Dvorkin “in fact considers as ‘sectarians’
representatives of all officially registered religious organizations which do
not correspond according to his ideology with his personal understanding of
Orthodoxy.” In this, unfortunately, he
enjoys the active support of some “extremely doubtful Orthodox clerics” such as
the late Daniil Sysoyev.
The activities of such people were
how “the entire tragedy of Yugoslavia began,” Komov argues.
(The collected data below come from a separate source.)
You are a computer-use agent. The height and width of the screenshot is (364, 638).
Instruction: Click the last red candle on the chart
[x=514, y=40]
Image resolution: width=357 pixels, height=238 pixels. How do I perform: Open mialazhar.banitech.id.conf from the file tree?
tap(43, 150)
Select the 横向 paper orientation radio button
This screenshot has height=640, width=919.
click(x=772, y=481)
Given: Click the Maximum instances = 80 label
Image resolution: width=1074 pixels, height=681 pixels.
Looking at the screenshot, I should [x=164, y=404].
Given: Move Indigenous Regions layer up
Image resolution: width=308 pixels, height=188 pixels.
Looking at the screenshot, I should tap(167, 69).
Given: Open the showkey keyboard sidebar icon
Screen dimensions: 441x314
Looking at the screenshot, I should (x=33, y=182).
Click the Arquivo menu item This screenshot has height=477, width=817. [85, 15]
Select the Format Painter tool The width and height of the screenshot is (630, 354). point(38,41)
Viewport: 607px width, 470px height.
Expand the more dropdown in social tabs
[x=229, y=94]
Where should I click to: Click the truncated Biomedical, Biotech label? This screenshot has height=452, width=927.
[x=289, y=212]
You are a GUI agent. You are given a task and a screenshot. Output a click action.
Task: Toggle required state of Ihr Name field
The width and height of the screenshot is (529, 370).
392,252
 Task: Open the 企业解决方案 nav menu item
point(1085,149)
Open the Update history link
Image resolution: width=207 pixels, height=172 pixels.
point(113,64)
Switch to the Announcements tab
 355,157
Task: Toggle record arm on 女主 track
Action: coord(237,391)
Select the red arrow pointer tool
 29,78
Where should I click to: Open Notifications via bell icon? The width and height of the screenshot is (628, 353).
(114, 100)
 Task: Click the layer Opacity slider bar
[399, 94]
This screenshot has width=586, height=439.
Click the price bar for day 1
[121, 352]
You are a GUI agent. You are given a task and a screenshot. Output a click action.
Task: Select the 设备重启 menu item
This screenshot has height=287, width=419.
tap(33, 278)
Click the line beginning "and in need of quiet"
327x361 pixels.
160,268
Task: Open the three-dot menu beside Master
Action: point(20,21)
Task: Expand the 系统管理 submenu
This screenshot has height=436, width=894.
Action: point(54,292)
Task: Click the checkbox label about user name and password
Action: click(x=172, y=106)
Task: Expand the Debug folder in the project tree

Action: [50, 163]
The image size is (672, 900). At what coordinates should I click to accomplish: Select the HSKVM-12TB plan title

From 1945 until the mid-1980s, people there
lived together in relative harmony because “each religious confession had equal
rights and equal opportunities.” But “one fine day,” this ended, as if someone had waved “a magic wand.”
According to Komov, that wand was
wielded by specialists according to “a special program developed in the nests
of the American CIA, the essence of which was the setting of neighbor against
neighbor” to de-stabilize the situation.
He suggests that “what is happening today in Russia very much recalls”
that Yugoslav experience.
That the Americans or someone else
might want to undermine Russian unity is one thing, Komov continues, but how is
one to explain the role of the Russian justice minister who appears to be
helping them, an official “who is called upon to defend the interests of all
citizens of Russia independent of their religious or political attachments.”
But instead of doing that, Konovalov has
appointed Dvorkin to a key post and has put out lists of “prohibited” Islamic
literature, including on it some genuinely extremist items but also boos that
have nothing extremist about them and that promote inter-ethnic and
inter-religious cooperation.
People like Dvorkin should not be
involved in the labeling of anything “extremist,” and the justice minister
should recognize that if things continue as they are, “our brother Muslims will
at one fine moment suddenly become our most died in the wool enemies.” Then, Russia will follow the path of
Yugoslavia.
“Constantly rocking such an enormous boat as
Russia is an extremely dangerous thing,” Komov concludes. For having lost its
anchor, it will rock from side to side” beyond the capacity of anyone to bring
it back into balance. “And then it will go to the bottom.” Those in Russia who
are helping Dvorkin rock the boat should remember that.